The combination of o-hydroxydiphenyl fatty acid eutectic and peracetic acid was consistently effective, achieving complete inactivation across all tested concentrations and incubation times, thereby highlighting the synergistic action of these compounds and supporting their use as a robust disinfection method. Given its rapid action and broad-spectrum activity, the combination represents a highly effective option for inactivating tachyzoites under laboratory conditions. However, its application must be handled carefully due to its corrosive nature and potential health risks for laboratory personnel.

Thermal treatment also proved effective, with heating leading to reliable inactivation of tachyzoites.
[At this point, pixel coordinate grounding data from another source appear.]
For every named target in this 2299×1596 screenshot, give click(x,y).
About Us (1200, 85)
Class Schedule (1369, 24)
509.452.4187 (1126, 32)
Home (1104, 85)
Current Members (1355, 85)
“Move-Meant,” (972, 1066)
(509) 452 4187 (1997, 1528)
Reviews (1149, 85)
This is in line with previous findings, in which heating to 55–82 °C significantly reduced the viability of tissue cysts [15]. Given the delicate structure and high metabolic activity of tachyzoites, their sensitivity to heat stress appears biologically plausible and confirms the efficacy of heat-based disinfection methods for the tachyzoite stage. The survival rate of tachyzoites heated at 60 °C for 10 min was remarkably low (3.33%). However, varying data on the inactivation of tissue cysts can be found in the literature, with reported thresholds ranging from 58 °C for 9.5 min [25] to 60 °C for 10 min [26], or at least 67 °C for 10 min [27]. These discrepancies may be attributed to differences in experimental setups, such as tissue size or sample conditions. Notably, 60 °C for 10 min appears to lie precisely at the threshold for effective inactivation. Therefore, to ensure reliable and complete killing of tachyzoites, it is strongly recommended to extend the incubation time to 30 min.

This study provides a foundation for the safe laboratory handling of T. gondii tachyzoites by validating effective disinfection methods. However, this study is not without limitations. Notably, it excluded extended contact times for p-chloro-m-cresol and lacked direct comparisons with other protozoan stages. Future research should explore the cross-stage applicability of these methods and assess their long-term safety and environmental impacts.

5. Conclusions

In summary, this study successfully validated ethanol (≥30%), distilled water, hydrogen peroxide (≥3%), o-hydroxydiphenyl fatty acid eutectic with peracetic acid, and heat treatments (60 °C for 30 min) as reliable inactivation strategies for T. gondii tachyzoites, contributing to the advancement of safe laboratory practices in parasitology.